けれど――それを言うなら、高校に入って最初に俺に声をかけてくれたのは、ほかでもない彼女なのだ。
過去のことが恩ならば、充分すぎるほどのものを返してもらっていた。
「だから納得したんだよね。ほら、ここに来る前、秋良が言ってたじゃん」
「えっと……主役理論の項目を考えたのが秋良って話?」
「そうそう。あれは、結局のところ未那のやりたいことが先にあって、そのために上手く動くにはどうすればいいのかっていう部分を、秋良が詰めたものってことでしょ」
「……まあ、そうかな」
「なら、結局のところ昔から、未那のやりたいこと自体は、たぶん変わってないのかなって」
ただ、やり方を変えただけで。
俺という人間は、そもそも変わってはいないのだと、さなかは言う。
当たり前な気もしたし、意外なような気もした。
自分のことを自分ではわかっていないというだけのことなのかもしれないし、目を逸らしていたのかもしれない。
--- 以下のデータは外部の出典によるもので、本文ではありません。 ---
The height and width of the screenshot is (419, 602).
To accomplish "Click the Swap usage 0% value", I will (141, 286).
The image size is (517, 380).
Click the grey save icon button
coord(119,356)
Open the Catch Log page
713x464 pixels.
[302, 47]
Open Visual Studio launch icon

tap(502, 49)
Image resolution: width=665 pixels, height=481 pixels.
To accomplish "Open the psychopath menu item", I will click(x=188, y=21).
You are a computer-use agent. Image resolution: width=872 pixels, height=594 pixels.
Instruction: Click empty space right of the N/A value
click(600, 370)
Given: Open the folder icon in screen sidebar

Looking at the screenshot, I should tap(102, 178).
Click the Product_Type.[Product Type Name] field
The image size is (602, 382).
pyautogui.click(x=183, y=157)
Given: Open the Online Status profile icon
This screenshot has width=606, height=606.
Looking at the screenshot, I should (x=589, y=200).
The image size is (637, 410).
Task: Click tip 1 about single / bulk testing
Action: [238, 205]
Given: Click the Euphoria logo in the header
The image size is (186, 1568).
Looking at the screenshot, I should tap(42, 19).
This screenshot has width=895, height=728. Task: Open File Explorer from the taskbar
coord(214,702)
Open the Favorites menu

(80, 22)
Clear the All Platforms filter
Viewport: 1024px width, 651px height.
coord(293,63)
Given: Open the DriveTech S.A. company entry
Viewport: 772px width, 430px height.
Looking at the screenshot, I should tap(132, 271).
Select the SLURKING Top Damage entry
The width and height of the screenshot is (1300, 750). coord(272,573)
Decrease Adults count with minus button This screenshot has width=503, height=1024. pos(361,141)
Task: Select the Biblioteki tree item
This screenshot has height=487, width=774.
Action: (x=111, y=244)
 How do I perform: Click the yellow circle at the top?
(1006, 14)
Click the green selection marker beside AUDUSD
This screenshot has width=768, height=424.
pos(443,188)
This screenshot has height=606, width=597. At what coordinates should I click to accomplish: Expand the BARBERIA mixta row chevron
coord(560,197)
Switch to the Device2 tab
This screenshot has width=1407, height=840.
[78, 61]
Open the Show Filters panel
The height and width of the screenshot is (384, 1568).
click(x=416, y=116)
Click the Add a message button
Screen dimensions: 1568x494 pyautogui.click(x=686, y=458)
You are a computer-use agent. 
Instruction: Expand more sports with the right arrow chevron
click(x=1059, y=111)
見逃していたものは見てこなかったもの。だから当然、その価値を知らない。
けれど、もしも初めから見ていれば、それを俺はきっと好きになっていたのだろう。
「……かもしれないね」
小さく笑ってみせた俺に、さなかはこくりと頷いた。
「そうだよ、きっと。未那はずっと、そういう人だったんだと思う」
「まあ、バカだからな、俺は。そのせいで上手いやり方が、ずっとわかんなかったんだ」
「そんなの、わたしだってわかんないよ。何が正しくて、何が間違ってるかとか。そんなこと、簡単にわかるんだったら、誰も苦労しないと思うんだ」
――だけどね。
と、ヒロイン志望の少女は言う。
「それでもわたしは、やっぱり主役を目指していくよ」
そう断言するさなかの姿が。
俺には、もうとっくに――誰にだって誇れる
「さて! 飲み終わったら、お昼ご飯にしよっか」
「……だね。そろそろピークも過ぎるし、そんなに待たなくて済みそうだし。そのあとはどうする?」
「そだねー……そしたら、昨日と同じとこ回ってみようよ」
「同じとこ? ……で、いいの?」
「いいよ。だって、見逃してきたものを、ちゃんと見てこそ――でしょ? ふたりで行けば、昨日とはまた違ったものが見られると思うんだ」
快活に笑う、メインヒロインからのお誘いに。
「……それなら、喜んで」
俺は、恭しく頷くことで答えた。